Stored dataset items
##############################

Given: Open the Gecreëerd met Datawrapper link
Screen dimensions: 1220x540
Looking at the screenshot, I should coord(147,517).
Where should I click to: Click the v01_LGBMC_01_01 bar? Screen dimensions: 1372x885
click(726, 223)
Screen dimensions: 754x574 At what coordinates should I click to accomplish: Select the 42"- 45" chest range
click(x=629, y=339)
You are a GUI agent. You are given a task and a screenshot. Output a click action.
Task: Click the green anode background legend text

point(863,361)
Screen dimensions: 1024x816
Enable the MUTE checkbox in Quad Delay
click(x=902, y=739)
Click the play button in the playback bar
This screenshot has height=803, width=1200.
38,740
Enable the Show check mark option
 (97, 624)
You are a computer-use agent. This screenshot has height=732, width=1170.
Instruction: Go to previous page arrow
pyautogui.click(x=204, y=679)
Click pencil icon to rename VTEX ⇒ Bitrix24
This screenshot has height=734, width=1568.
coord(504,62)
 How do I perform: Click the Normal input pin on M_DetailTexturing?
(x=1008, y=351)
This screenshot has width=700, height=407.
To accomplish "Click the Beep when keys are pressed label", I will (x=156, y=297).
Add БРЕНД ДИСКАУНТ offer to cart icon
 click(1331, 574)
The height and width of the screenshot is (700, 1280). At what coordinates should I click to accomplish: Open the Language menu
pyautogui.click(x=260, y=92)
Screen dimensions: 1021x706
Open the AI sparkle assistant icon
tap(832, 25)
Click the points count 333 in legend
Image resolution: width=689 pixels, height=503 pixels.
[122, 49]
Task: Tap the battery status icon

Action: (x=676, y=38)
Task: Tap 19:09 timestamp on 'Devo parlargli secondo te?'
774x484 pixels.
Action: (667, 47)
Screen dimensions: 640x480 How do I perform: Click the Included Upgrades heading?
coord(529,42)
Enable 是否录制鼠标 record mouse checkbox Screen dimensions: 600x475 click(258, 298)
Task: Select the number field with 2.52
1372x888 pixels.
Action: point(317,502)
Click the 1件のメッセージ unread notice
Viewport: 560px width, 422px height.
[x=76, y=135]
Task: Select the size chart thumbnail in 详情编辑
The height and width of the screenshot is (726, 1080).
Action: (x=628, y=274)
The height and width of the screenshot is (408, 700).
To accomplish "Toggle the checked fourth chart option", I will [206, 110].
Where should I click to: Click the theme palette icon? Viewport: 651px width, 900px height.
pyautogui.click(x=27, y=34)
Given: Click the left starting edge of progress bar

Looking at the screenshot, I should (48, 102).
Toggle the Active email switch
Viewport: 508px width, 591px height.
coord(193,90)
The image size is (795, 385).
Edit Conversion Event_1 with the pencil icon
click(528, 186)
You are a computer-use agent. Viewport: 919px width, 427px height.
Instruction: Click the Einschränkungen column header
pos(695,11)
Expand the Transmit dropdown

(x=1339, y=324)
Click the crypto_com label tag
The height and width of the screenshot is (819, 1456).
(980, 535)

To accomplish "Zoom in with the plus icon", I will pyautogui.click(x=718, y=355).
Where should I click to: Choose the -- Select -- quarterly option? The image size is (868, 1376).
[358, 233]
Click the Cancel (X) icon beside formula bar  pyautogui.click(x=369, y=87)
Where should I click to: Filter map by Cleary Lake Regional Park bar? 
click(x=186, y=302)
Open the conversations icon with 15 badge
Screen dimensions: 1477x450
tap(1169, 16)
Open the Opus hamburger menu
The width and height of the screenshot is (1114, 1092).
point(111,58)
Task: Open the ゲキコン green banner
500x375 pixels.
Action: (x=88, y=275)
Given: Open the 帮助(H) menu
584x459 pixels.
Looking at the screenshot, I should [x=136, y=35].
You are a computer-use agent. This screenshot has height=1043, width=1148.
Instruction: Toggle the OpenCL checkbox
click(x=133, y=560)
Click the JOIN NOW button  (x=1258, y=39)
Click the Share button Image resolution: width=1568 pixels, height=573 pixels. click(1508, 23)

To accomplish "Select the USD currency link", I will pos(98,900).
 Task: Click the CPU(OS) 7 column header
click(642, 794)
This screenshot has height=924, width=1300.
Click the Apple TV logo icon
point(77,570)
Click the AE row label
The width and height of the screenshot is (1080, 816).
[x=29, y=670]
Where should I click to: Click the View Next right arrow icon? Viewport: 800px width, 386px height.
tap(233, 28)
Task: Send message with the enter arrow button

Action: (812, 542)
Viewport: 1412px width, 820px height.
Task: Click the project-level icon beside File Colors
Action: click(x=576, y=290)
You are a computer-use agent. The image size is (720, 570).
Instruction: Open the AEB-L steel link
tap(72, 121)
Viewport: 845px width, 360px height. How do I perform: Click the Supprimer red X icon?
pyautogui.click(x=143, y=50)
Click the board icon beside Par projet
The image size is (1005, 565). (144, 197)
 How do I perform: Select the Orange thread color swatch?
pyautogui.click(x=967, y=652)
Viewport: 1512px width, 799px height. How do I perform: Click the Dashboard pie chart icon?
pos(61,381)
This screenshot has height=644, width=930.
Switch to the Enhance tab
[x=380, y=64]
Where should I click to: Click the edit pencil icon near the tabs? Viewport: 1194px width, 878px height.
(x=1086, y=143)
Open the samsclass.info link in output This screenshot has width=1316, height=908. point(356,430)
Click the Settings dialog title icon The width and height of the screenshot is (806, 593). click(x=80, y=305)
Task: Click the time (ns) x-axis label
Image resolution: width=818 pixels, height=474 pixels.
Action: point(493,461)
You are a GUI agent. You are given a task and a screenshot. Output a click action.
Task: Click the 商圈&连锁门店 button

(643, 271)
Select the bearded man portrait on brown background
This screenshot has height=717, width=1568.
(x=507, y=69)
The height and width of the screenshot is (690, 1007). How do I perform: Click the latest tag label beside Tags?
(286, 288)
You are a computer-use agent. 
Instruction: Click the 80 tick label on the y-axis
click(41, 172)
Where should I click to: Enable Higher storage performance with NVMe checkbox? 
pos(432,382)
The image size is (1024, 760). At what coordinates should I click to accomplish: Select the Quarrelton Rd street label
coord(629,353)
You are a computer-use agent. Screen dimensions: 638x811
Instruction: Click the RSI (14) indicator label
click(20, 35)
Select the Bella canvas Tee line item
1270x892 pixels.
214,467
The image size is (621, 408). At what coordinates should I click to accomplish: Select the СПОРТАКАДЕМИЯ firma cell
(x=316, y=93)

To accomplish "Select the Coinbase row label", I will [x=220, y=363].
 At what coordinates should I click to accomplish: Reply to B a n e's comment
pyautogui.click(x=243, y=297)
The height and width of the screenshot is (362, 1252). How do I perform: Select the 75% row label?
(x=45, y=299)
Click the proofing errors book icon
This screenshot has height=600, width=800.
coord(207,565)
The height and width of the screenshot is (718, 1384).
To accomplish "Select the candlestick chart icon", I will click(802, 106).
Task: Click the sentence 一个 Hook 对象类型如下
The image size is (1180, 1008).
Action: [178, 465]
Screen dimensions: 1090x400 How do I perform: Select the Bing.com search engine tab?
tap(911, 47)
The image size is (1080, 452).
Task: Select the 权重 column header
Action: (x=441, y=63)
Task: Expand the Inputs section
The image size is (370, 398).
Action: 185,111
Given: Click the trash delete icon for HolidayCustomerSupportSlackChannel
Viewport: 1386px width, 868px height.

##############################

* **Problem details**
When a line among the entries above contains "will", copy it.

* **Answer for the task**
To accomplish "Click the Beep when keys are pressed label", I will (x=156, y=297).
To accomplish "Toggle the checked fourth chart option", I will [206, 110].
To accomplish "Zoom in with the plus icon", I will pyautogui.click(x=718, y=355).
To accomplish "Select the USD currency link", I will pos(98,900).
To accomplish "Select the Coinbase row label", I will [x=220, y=363].
To accomplish "Select the candlestick chart icon", I will click(802, 106).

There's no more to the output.